MUIDSI DISSERTATION DEFENSE – ACCELERATING DATA-DRIVEN DISCOVERY IN TYPE 1 DIABETES: AN INFORMATICS-BASED APPROACH

Type 1 diabetes (T1D) is a lifelong chronic disease characterized by the absolute or near-absolute loss of insulin. For affected individuals, management of T1D is an unremitting challenge that involves constant blood glucose monitoring and lifelong administration and titration of exogeneous insulin. Unfortunately, findings from decades of research have not yet comprehensively translated into substantially improved health outcomes, suggesting that limitations inherent in the use of small patient samples and traditional analytical methods have curbed discovery of actionable disease insights. Understanding and addressing ongoing worsened health outcomes in T1D – as well as particular vulnerabilities experienced by subgroups of individuals impacted by the disease – requires actualization of a research paradigm that potentiates and advocates for analyses of complex T1D data at scale.

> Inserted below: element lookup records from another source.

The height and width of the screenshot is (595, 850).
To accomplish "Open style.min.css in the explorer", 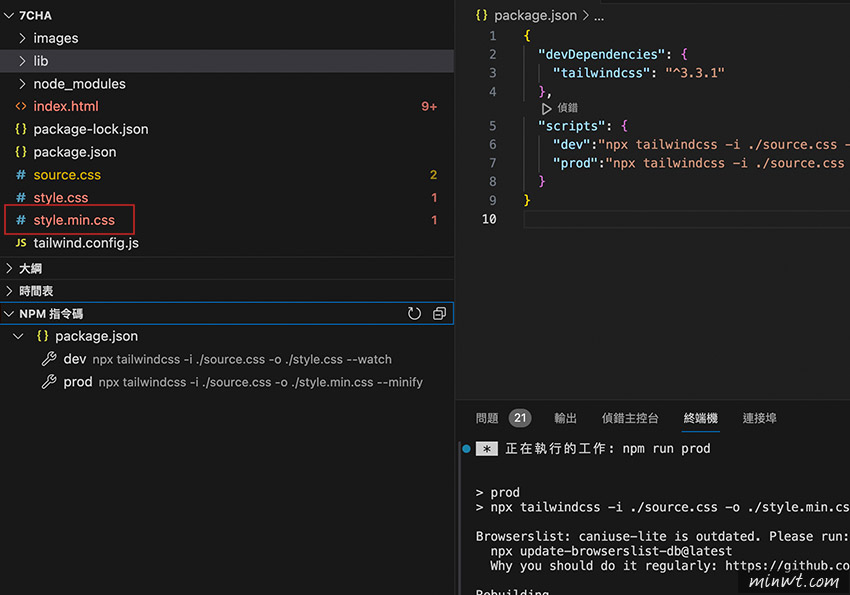I will [74, 220].
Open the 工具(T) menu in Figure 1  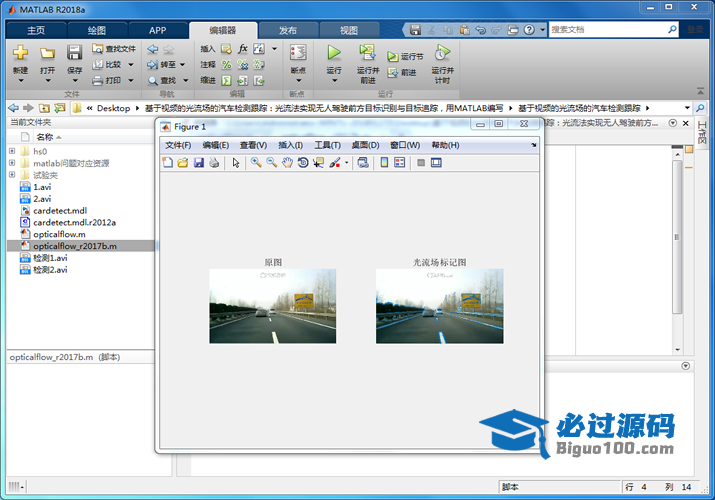tap(327, 145)
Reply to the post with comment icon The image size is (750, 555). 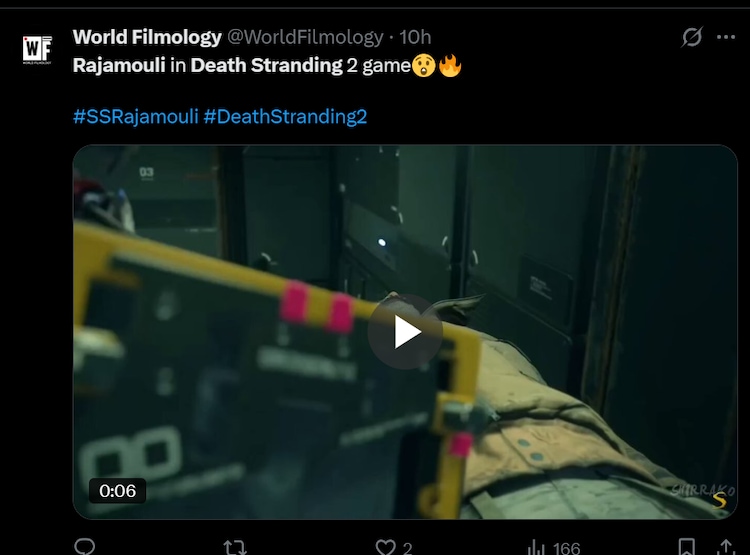(85, 547)
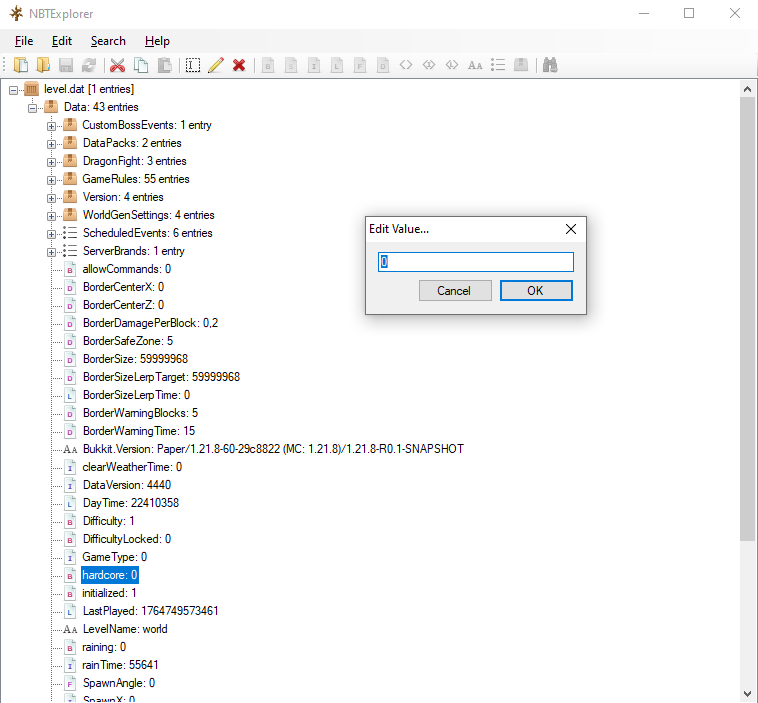This screenshot has width=758, height=703.
Task: Open the File menu
Action: (24, 41)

The work described in this dissertation aims to accelerate translational research potential through iterative, data-intensive approaches that holistically integrate three interfacing domains: health informatics, clinical medicine, and biomedical research. Using  approaches firmly rooted in explainable artificial intelligence, we successfully demonstrate the following: (1) development of a computational phenotyping methodology that enables automated diabetes/T1D case identification in heterogeneous, nationwide electronic health record (EHR) data, (2) a data-driven, contrast pattern mining approach for discovery of clinically significant phenotypic heterogeneity in T1D, and (3) development of a highly scalable pipeline to facilitate diabetes health outcomes research using multi-site EHR data. We also substantiate our commitment to openly disseminating our findings and tools to the research community at large. The totality of this work demonstrates that our informatics innovations are poised to significantly expand current research capabilities by leveraging automated processes that facilitate and enable rapid discovery of disease insights.